Work instructions >>
- 1) In the Torocsik article, why was the 19-year-old able to win a first-team place at Ujpest almost immediately despite a frontline full of internationals? Please answer in one to three sentences.
- 2) According to the Torocsik article, in what year did scouts from BVSC discover him?
- 3) Extend the Torocsik article from its final line, the fans' cry "Dance, Toro!"

Thursday, December 26, 2024

 

Dance, Toro, Part 1

He had more talent than Maradona, according to Gyorgy Mezey, the man who coached him as a raw youngster. Enzo Bearzot chose him in his World XI in 1979. The legendary Hungarian coach Lajos Baroti asserted that although he'd known "just about everyone who'd kicked a ball", no-one had his degree of talent. According to almost everyone who saw him play, he was the last great genius of Hungarian football, a throwback to the glorious days of Puskas, Czibor, Hidegkuti and co.

Yet Andras Torocsik never made the most of his talent. A series of largely self-inflicted "incidents" hampered his playing career at every turn, and his life after football was a long, slow tale of alcoholic self-destruction.

Torocsik was born on May 1, 1955 in Budapest at the height of the Hungarian golden era, just before the 1956 revolution which would see so many of their star players become reluctant exiles. As with most players of his generation, it was the street which provided his initial football education. He and his friends played all day long in front of the church on Kassai Square, in the Zuglo area of Budapest. "We would have played all night as well," he later recalled.

Scouts from the local BVSC team discovered him in 1965, and he spent his teenage years at the second division club, learning from the aforementioned Mezey and others. News of his talent gradually spread, and by 1974 he was the hottest young prospect in the country, with the major clubs involved in a tussle for his services.

In Cold War-era Hungary, of course, it was not about who could offer the most handsome fee, but who had the superior political connections. The young Torocsik had hoped to join Ferencvaros, who he had supported since childhood, but it looked for a while as if he would be snatched by the army team, Honved - an eventuality which the decidedly non-military youngster dreaded. But at the eleventh hour, an intervention by the Ministry of the Interior saw him transferred to the most successful Hungarian club of the era, Ujpest Dozsa.

Based in the suburbs of the city, Ujpest had gone from being a poor relation to acting as the standard-bearer of Hungarian football by the early seventies. Regular league title winners, the club were mainstays in the European Cup in this period as well, reaching the semi-finals in the year of Torocsik's arrival. Based around the world-class forward Ferenc Bene, scorer of a famous goal at the 1966 World Cup, the team featured a frontline full of internationals, including the classy playmaker Antal Dunai and the energetic wingers Laszlo Fazekas and Sandor Zambo.

It looked like Torocsik would have trouble breaking into the first team, in other words. But with Bene now over 30 and easing towards retirement, the 19-year-old Torocsik established himself in the side almost immediately, and quickly became a fan favourite. His fleet-footed evasion of defenders became the spur for a cry which would accompany him throughout his time at Ujpest: "Táncolj, Törő!" Dance, Toro!

Source excerpt >>
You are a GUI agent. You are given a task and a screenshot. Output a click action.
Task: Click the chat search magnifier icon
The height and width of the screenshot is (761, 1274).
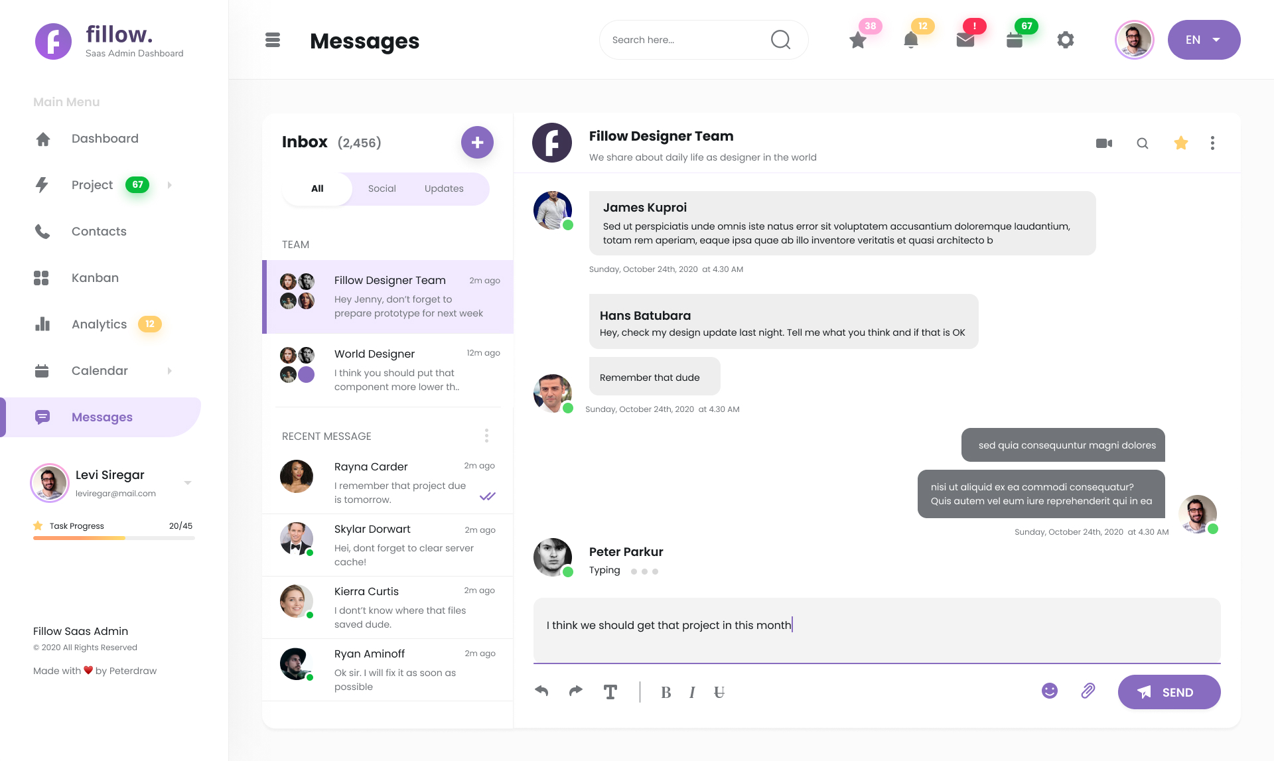[x=1143, y=143]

Responses per task >>
- 1) Ferenc Bene, the forward the team was built around, was over 30 and easing towards retirement. That opened the way for Torocsik to establish himself in the side.

- 2) 1965.

- 3)
This balletic style, remarked upon by many contemporary pundits, along with his pop-star good looks, drew inevitable comparisons with George Best. Sadly, this was not the only way in which Torocsik's career trajectory was to resemble that of the Manchester United legend.

Within a couple of years, Torocsik was a member of the national team as well, making his debut in a friendly against neighbours and rivals Austria in 1976. In early 1977, with the World Cup qualifiers beckoning, Torocsik went on a South American tour with the national side, and scored his first international goal against Peru. The last game of the tour was against the hosts of the following year's World Cup, in which a 17-year-old Diego Maradona made his debut for Argentina. 

On arrival at the airport back home, Torocsik had his first major run-in with the authorities. The youngster was already no fan of life behind the Iron Curtain, and his luggage on his return from Latin America was replete with various proscribed western goods. He was promptly banned from the national side for a year, along with his close friend Zoltan Ebedli. The veteran coach, Lajos Baroti, pleaded with the authorities to release at least one of them (Torocsik, in other words) for the upcoming qualifiers. But the commissars remained firm initially, and Hungary fought its way through a qualifying group against Greece and the USSR with Torocsik's place up front going to the powerful young Vasas striker Bela Varady.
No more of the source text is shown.